Cette mise en scène dramatique des volumes pleins et vides était
saisissante, la forme des trois objets lui semblait parfaite. Trois
variantes d’une seule et même forme : brin d’herbe, très fin, sculpté
dans le marbre. Au fond de la salle, elle voyait trois tiges blanches, qui
se dressaient là, si singulières, si différentes des autres œuvres
présentes à l’atelier. Il y avait quelque chose d’infiniment fragile en
elles, infiniment vivant, quelque chose qui était dans une contradiction
totale avec la matière dont elles étaient faites. Elle fut saisie d’un
insoutenable envie de les toucher, de s’assurer physiquement qu’elles
n’étaient pas une hallucination. Elle se leva pour s’approcher de ce
mystère et se dirigea vers les trois tiges. Mais elle s’arrêta presque
aussitôt (impossible de faire un seul pas en avant !), de peur que
l’harmonie qui régnait dans l’espace autour d’elles soit anéantie, que sa
présence déséquilibre l’univers dans lequel elles évoluaient. Les tiges
auraient pu se briser du fait d’une simple présence d’un élément de plus,
tel était l’équilibre dans lequel les tiges se tenaient sur leur
pied ; le point par lequel elles étaient attachées à leur base était
réduit à quelques millimètres, pas plus.
Elle
revint à sa place et continua à écouter le débat sur la matière et la
difficulté d’une recherche artistique qui voulait être authentique, mais
son attention se tournait sans cesse vers les trois brins d’herbe en
marbre.
Lorsque
la pluie cessa et que le thé fut bu, le sculpteur leur proposa de leur
faire visiter le reste de la maison et l’arrière-cour.

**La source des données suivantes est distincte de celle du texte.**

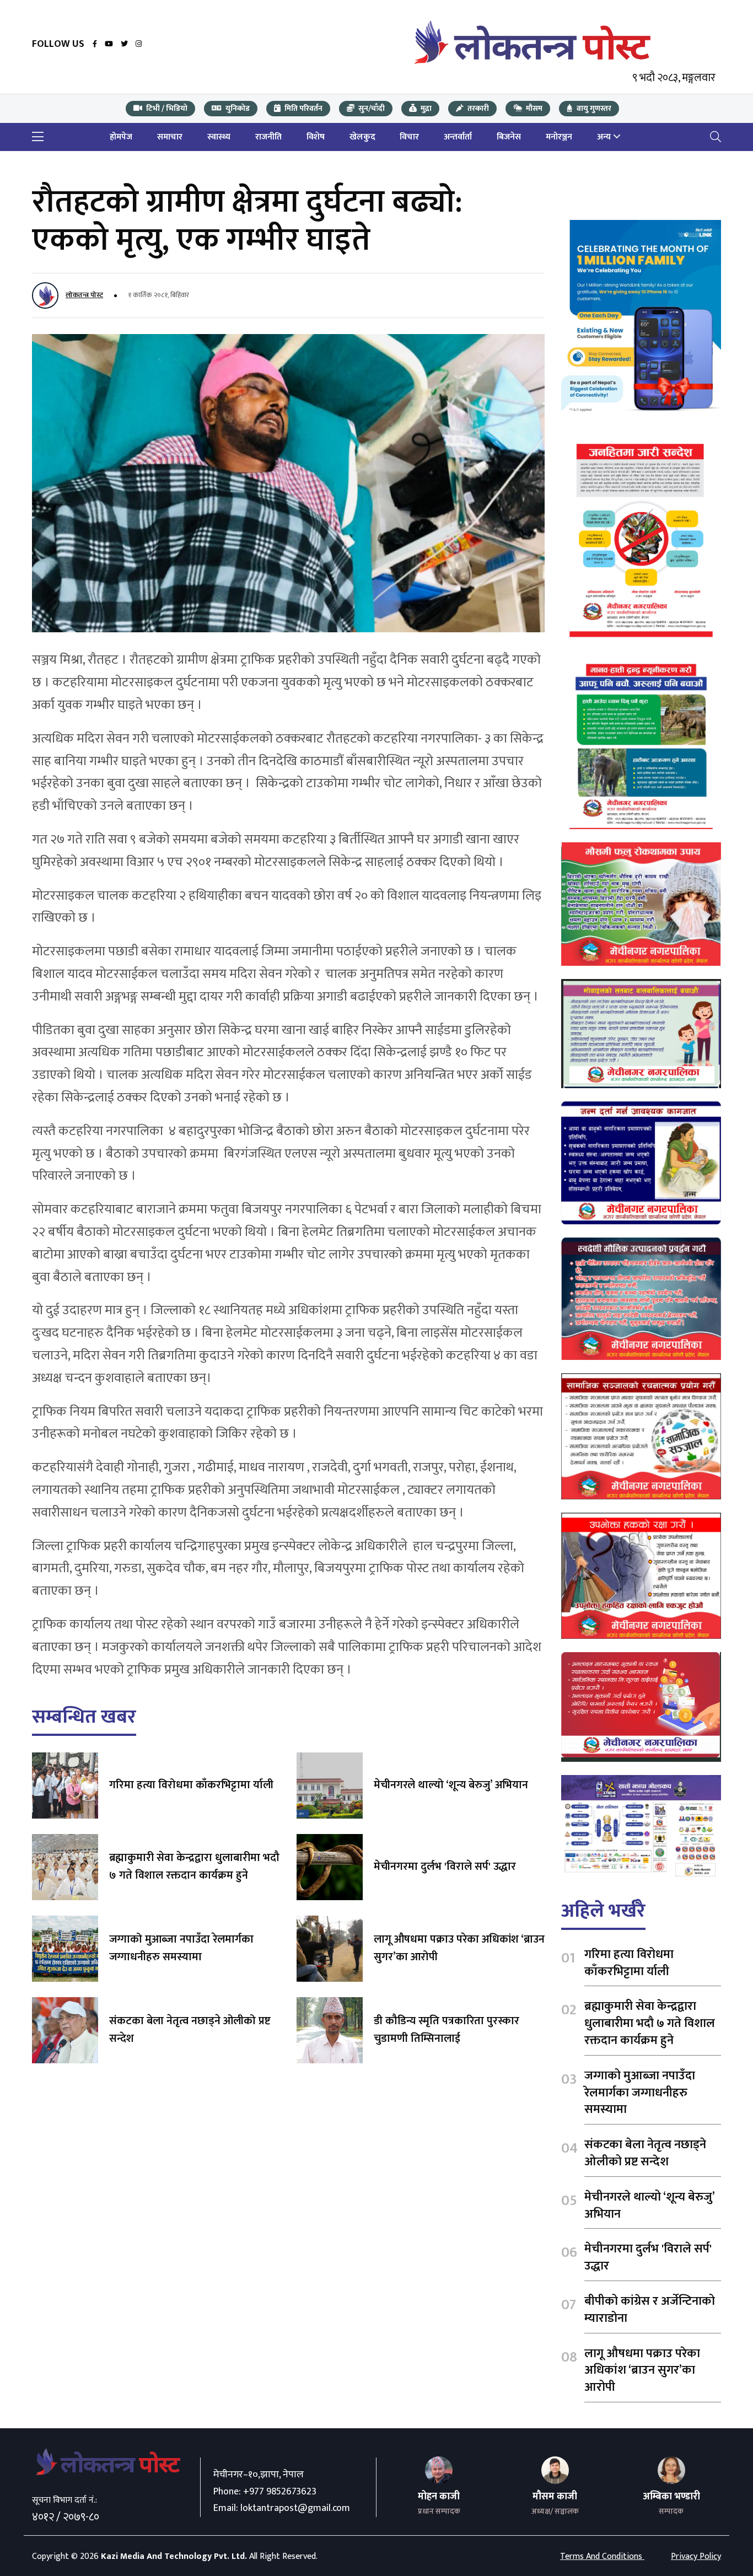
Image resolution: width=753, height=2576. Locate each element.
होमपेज (121, 137)
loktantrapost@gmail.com (295, 2508)
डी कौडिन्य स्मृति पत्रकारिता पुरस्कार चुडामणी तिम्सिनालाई (446, 2030)
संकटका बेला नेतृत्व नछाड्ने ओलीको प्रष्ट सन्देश (190, 2030)
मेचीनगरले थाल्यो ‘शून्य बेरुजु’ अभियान (451, 1785)
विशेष (315, 137)
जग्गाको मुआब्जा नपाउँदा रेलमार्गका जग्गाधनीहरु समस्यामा (181, 1948)
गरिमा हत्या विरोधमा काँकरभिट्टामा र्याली (191, 1785)
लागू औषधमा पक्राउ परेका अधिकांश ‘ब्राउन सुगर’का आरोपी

Il les mena vers une
porte située à l’autre bout de l’atelier. Il l’ouvrit et, par politesse,
laissa passer d’abord ses invités. Ils se trouvèrent dans une grande cour,
enfermée de trois côtés par un mur de briques rouges, à peine perceptibles
sous le rideau de lierre. Le quatrième côté, qui donnait chez les voisins,
une barrière en fils de fer rouillés qui servait de support à une paroi de
thuyas, était aussi impénétrable que les murs. L’espace donc ressemblait à
un cloître. Au milieu se tenait un vieux cerisier. Les branches tordues,
encore sans feuilles, découpaient le ciel en mille formes géométriques. De
temps en temps un oiseau venait s’asseoir sur l’une d’elles pour se
reposer, pour chanter quelques notes. Le tronc noir, si imposant par
rapport aux autres arbustes de ce jardin, liait la couronne avec la terre
avec une simplicité rigide mais noble. À son pied, un tas de marbre blanc –
des sculptures cassées. Elle auscultait minutieusement les fragments qui
étaient jetés l’un sur l’autre, leur forme lui était familière : tous
étaient des brins d’herbe, mutilés, brisés en deux, en trois, en cent
morceaux, cassés… La tête commença à lui tourner ; c’était un
cimetière…où gisaient mille morceaux des tiges blanches, anéanties dans
leur désir d’exister dans la parfaite beauté. La main de l’artiste,
tremblant d’impatience au moment où elle tailla, coupa trop profondément
dans la matière, et soudain l’équilibre fut perdu, la tige se cassa et
tomba par terre en se brisant irrémédiablement. Épouvantée, elle fit un pas
en arrière, et marcha sur le pied du poète, qui rit en voyant son visage
effrayé. Alors elle tenta de se ressaisir et lui sourit à son tour, mais
dans la tête lui résonna la phrase que son grand-père lui citait si
souvent, lors de longues soirées d’été qu’ils passaient ensemble à regarder
les étoiles et à parler de l’immensité de l’univers. « Nous sommes
tous des roseaux, les plus faibles de la nature… ».